We had the same hair at the time, very straight, shoulder length hair, we had on jeans.

Her little round face, it’s smiley, and she just, so young.

 

And a white t-shirt with a v-neck sweater over it, and a wooden beaded necklace. We had on the same thing. I don’t know if she notice, but I definitely noticed, and I will never forget that: “you were wearing the same thing!”

I remember that there was a lot of us just looking at one another. I was really trying to see: “maybe we look alike this way?”

 

We had some pictures, we still have the pictures up of our first siblings getting together. We became close really fast.

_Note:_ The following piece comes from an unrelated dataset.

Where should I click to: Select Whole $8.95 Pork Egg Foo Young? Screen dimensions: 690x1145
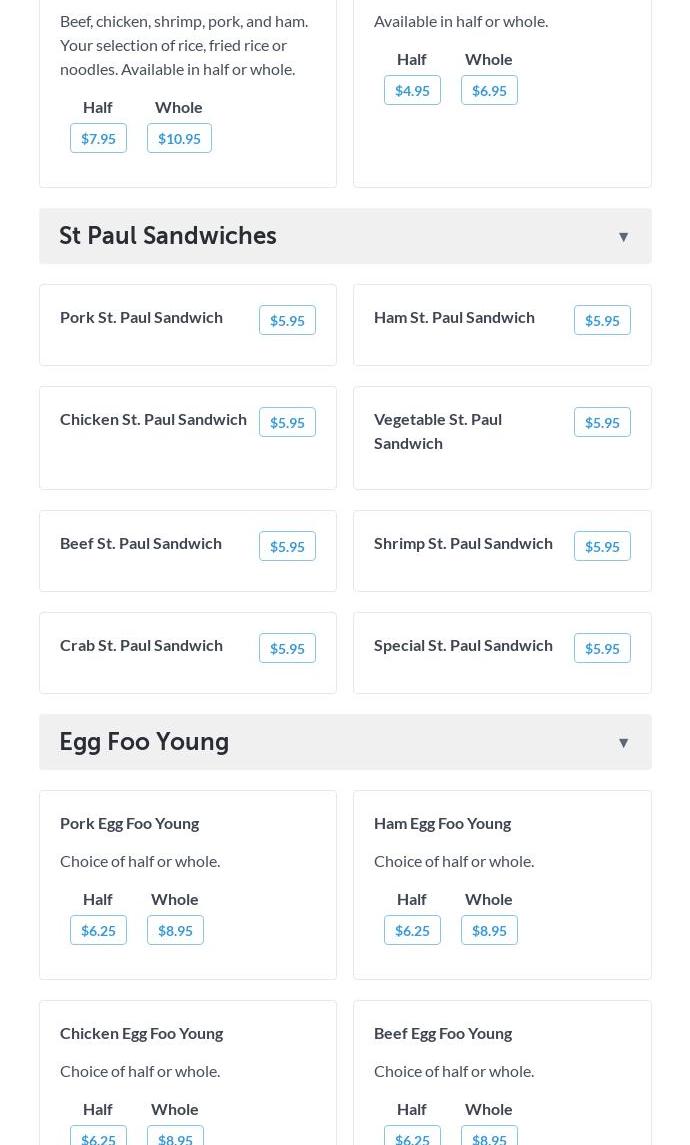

Belinda and I click in a way that feels the way I imagine what having a sister feels like?

 

Sisters would be, sister should be, I guess.

But we don’t have the history that most adult sisters have.

 

You just don’t expect it when you meet some random person

As time went on and I spent more time with them, I would notice things like Belinda and I have a very similar laugh.

 

We have the same wicked laugh. We seem to have a similar…

Sense of humour

It’s weird. Like on the phone, if we’re laughing, we sound a lot alike.

 

It really always felt so natural to me. I know it’s amazing and I pinch myself and think how amazing it is, but we’re just really lucky to have found each other and now I can’t imagine life without her.

Bart

Now you’ve had more life with her than without.

Yes! That’s a good point. Wow, that’s wild. So sometimes I do think that I wish I’d grown up with her but I don’t know, maybe this is for the best that we met later. I can’t imagine growing up with her, I can’t, but I know it would have been an adventure.